• TASK TO COMPLETE: Find how many lines in the data below mention "button". Give the number only.

• PROVIDED RECORDS:

══════

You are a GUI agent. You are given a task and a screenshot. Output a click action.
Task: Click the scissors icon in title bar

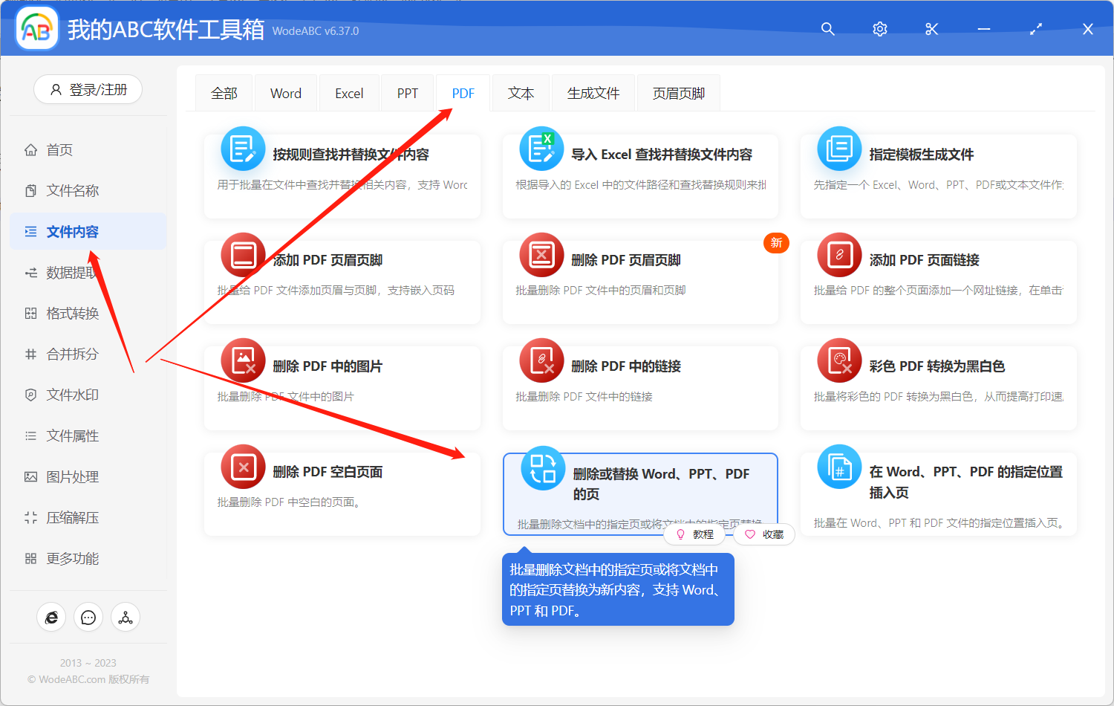click(931, 29)
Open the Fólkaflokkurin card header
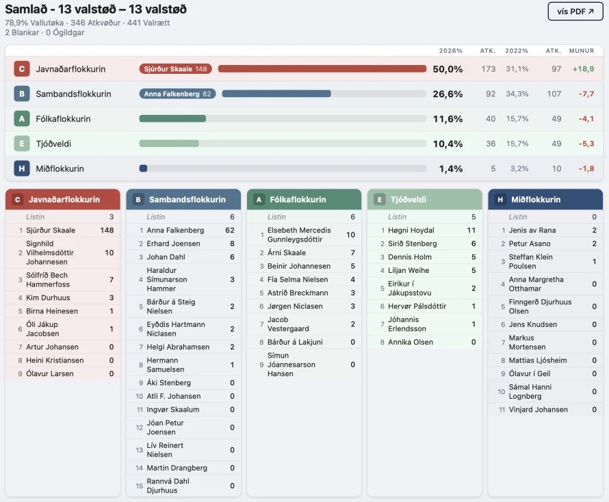This screenshot has height=502, width=609. 304,200
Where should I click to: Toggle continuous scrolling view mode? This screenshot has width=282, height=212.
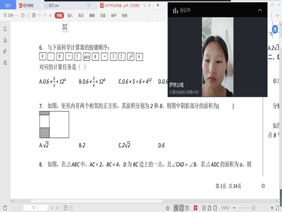(x=176, y=208)
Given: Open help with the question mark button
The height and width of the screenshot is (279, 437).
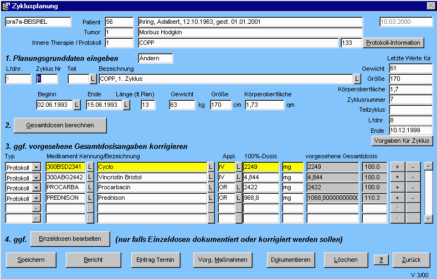Looking at the screenshot, I should (x=381, y=260).
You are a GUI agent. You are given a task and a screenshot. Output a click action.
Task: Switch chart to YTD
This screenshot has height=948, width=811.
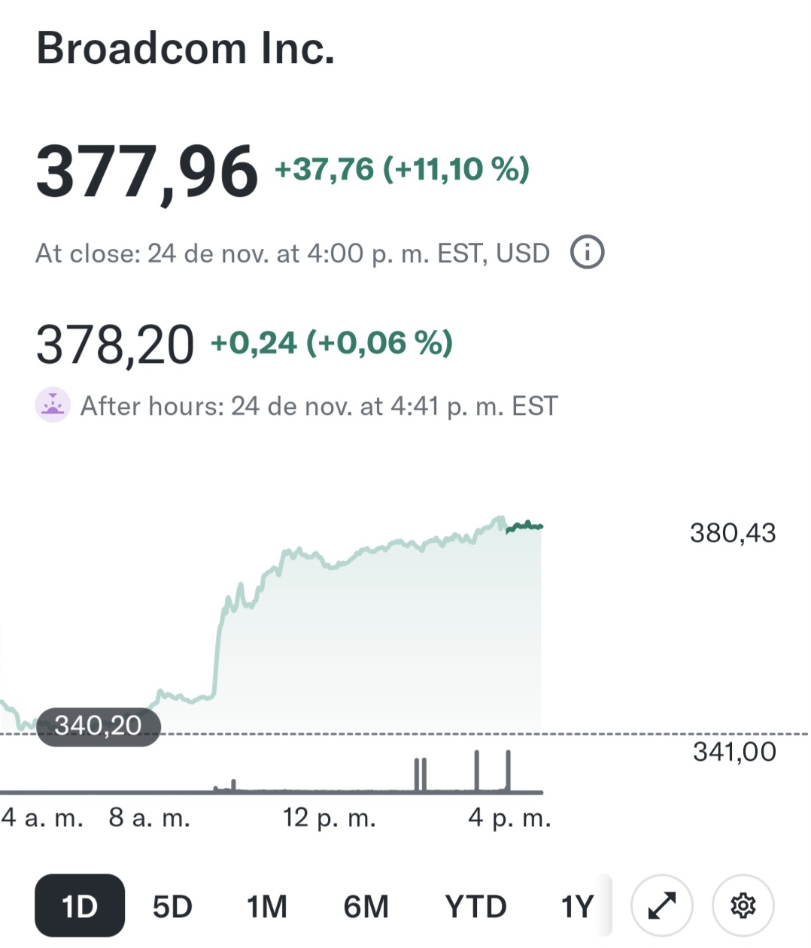475,907
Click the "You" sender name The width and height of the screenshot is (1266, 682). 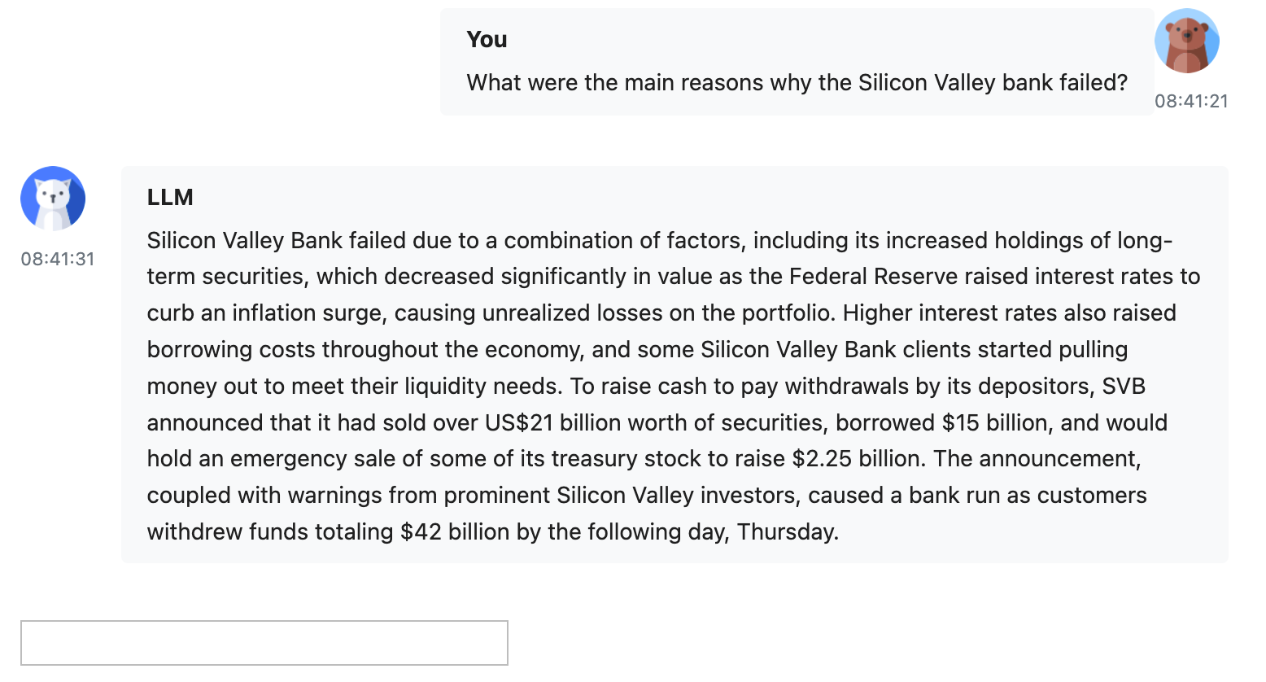487,39
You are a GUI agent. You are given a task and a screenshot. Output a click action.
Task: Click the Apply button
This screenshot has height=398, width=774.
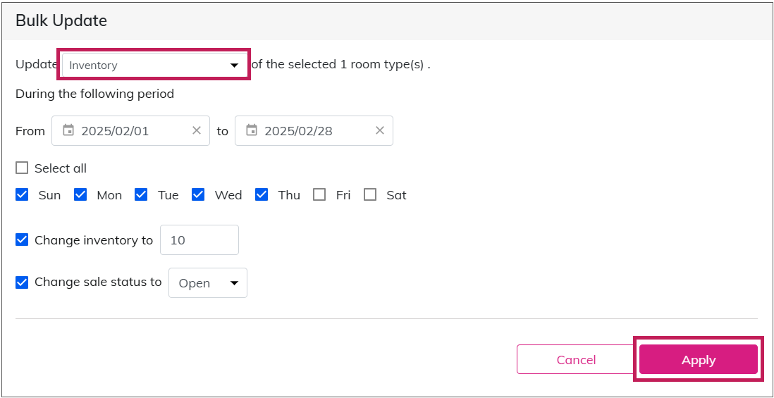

══════

• RESULT: 2